[[ DATA FOR REVIEW, beginning ]]

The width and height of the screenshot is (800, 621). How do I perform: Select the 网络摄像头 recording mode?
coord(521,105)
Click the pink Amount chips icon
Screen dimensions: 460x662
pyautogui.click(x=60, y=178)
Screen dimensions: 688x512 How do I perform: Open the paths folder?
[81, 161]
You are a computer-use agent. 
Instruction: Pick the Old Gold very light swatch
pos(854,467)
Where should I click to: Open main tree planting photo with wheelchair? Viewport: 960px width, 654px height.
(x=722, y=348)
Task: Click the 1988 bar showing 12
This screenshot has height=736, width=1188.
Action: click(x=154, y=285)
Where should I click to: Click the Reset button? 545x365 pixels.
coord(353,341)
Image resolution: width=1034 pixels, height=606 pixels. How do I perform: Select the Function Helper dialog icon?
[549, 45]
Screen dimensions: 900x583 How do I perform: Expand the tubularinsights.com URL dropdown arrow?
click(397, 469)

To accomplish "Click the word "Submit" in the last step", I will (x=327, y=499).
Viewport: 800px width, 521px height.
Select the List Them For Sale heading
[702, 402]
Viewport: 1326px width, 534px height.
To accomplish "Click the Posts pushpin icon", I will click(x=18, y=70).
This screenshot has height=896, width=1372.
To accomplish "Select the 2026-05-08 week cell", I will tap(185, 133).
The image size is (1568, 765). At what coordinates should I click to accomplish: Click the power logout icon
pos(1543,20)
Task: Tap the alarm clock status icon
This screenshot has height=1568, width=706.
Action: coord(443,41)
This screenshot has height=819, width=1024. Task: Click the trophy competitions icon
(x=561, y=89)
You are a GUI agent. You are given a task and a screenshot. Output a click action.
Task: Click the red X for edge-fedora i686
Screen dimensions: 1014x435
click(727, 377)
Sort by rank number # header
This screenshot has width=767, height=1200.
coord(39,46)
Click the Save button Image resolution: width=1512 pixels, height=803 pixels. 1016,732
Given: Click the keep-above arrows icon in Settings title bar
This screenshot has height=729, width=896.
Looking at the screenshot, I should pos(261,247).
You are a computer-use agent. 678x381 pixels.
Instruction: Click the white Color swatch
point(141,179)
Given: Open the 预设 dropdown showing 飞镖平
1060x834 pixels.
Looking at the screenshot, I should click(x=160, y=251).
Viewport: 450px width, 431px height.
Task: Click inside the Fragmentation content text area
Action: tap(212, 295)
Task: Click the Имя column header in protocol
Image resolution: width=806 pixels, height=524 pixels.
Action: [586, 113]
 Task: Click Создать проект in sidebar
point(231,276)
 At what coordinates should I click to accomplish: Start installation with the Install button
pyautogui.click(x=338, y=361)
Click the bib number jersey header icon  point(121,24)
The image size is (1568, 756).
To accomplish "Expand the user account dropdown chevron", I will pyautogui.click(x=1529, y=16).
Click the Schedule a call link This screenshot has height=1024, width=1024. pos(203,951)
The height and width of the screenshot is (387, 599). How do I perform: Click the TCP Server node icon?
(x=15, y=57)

[[ DATA FOR REVIEW, end ]]

Provide the count of lines in the records above that hold the word "showing", with no other text.

_RESULT OF THIS TASK_
2